_Task details_
From the entries, filter out every line that lacks "computer" and copy the rest.

>>

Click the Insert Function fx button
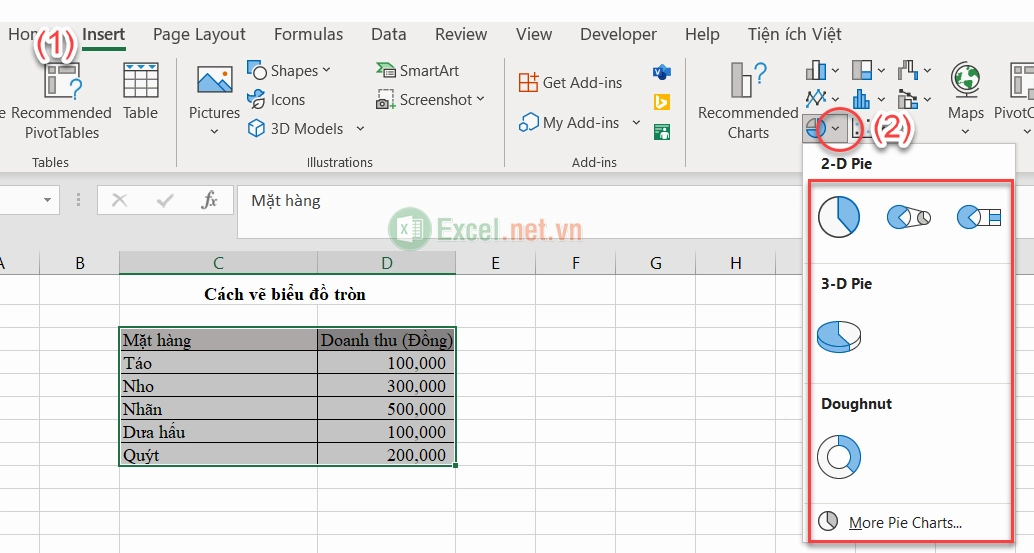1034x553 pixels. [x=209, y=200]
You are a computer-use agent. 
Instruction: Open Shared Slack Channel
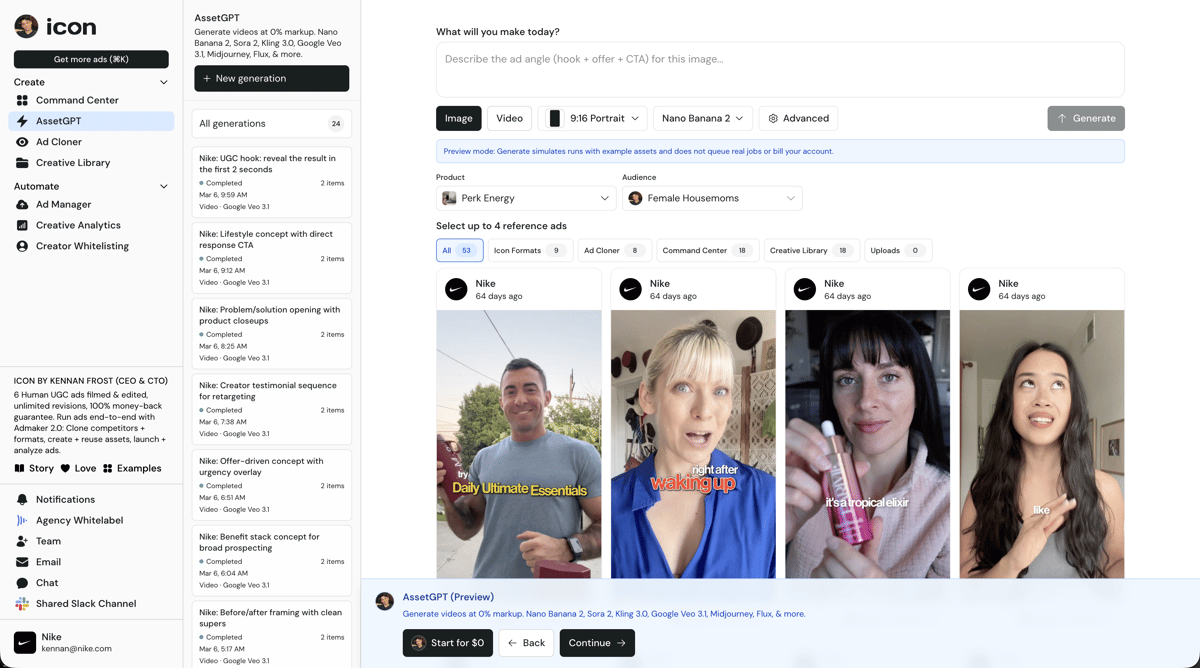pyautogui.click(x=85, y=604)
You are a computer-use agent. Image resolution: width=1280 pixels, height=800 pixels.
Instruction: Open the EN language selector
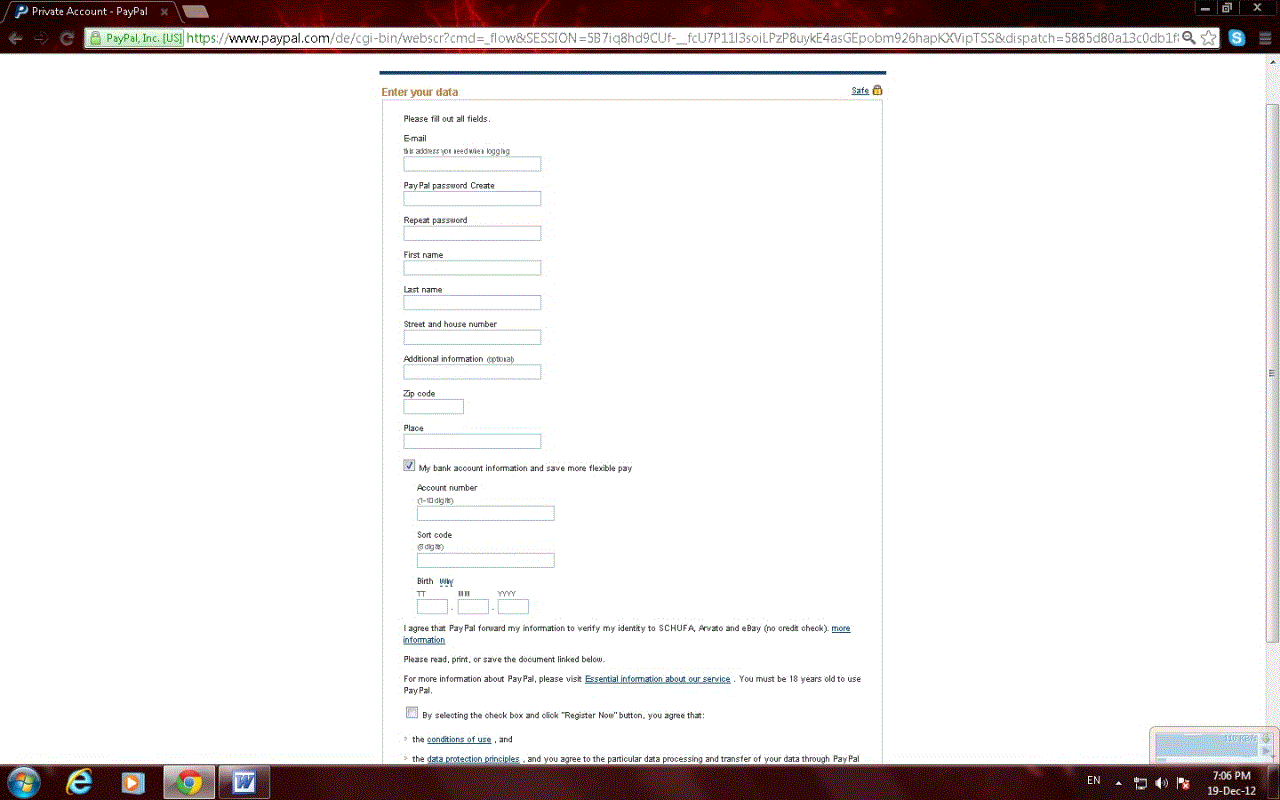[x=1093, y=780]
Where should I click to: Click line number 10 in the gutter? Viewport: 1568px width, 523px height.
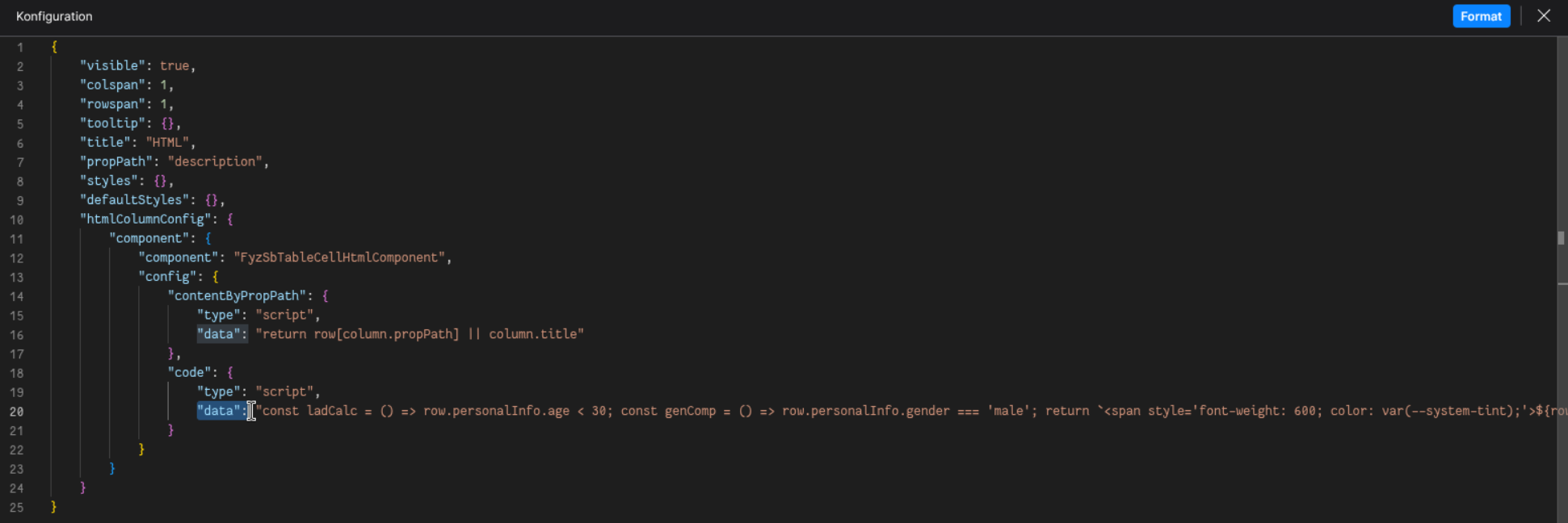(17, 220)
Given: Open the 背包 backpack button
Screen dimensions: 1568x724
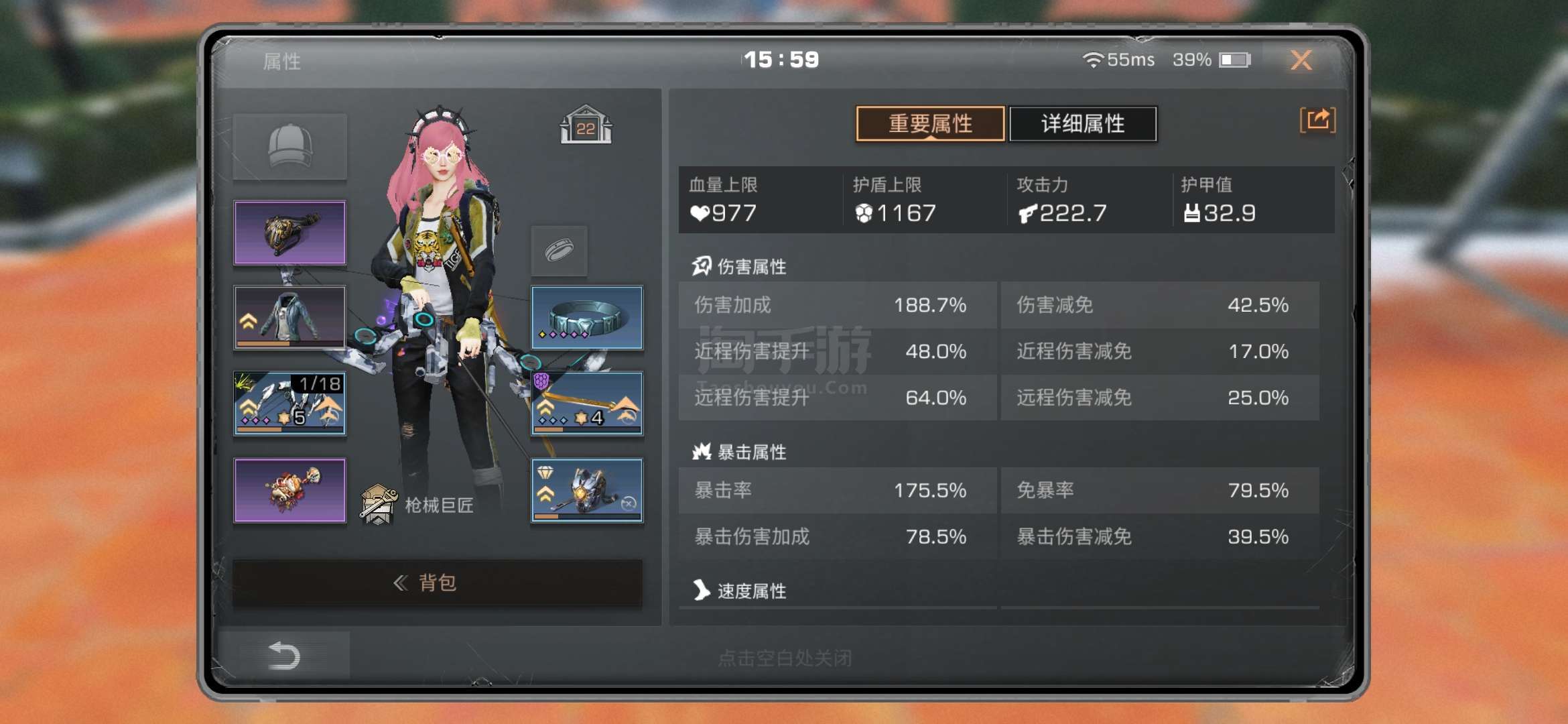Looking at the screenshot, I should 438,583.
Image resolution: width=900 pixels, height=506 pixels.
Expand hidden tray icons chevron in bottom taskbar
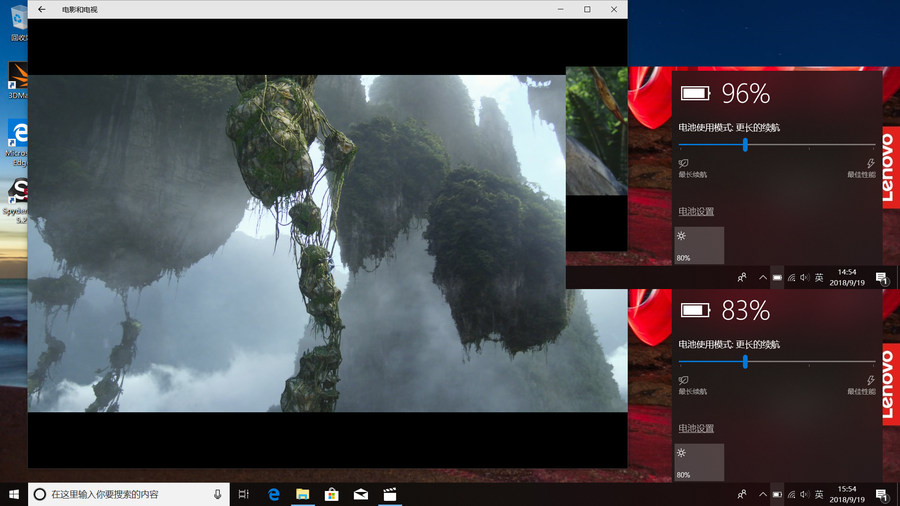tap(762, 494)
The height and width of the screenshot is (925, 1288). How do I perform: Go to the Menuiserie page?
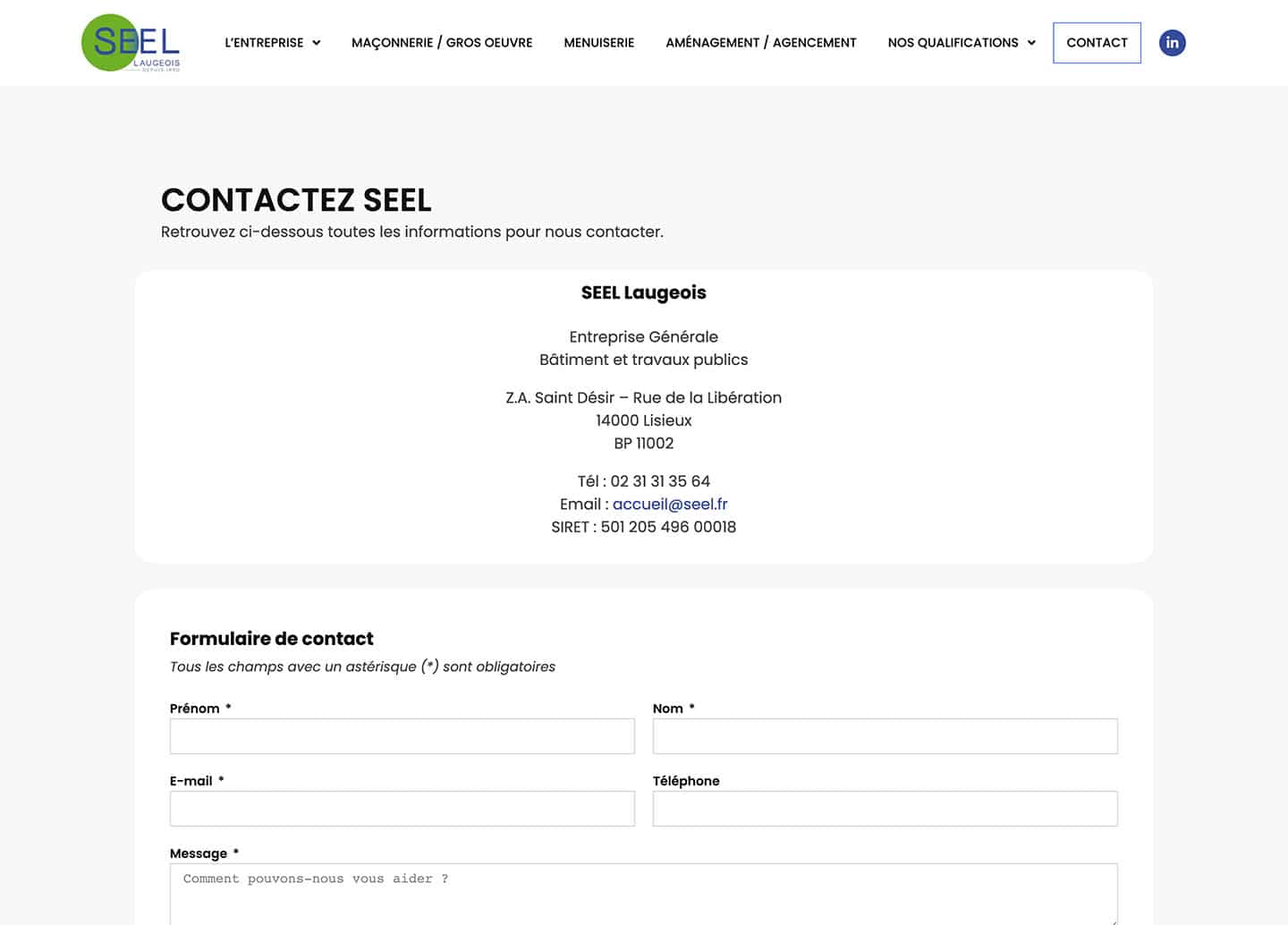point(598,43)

<<

_Task output_
You are a computer-use agent. 
You are a computer-use agent. Image resolution: width=1280 pixels, height=800 pixels.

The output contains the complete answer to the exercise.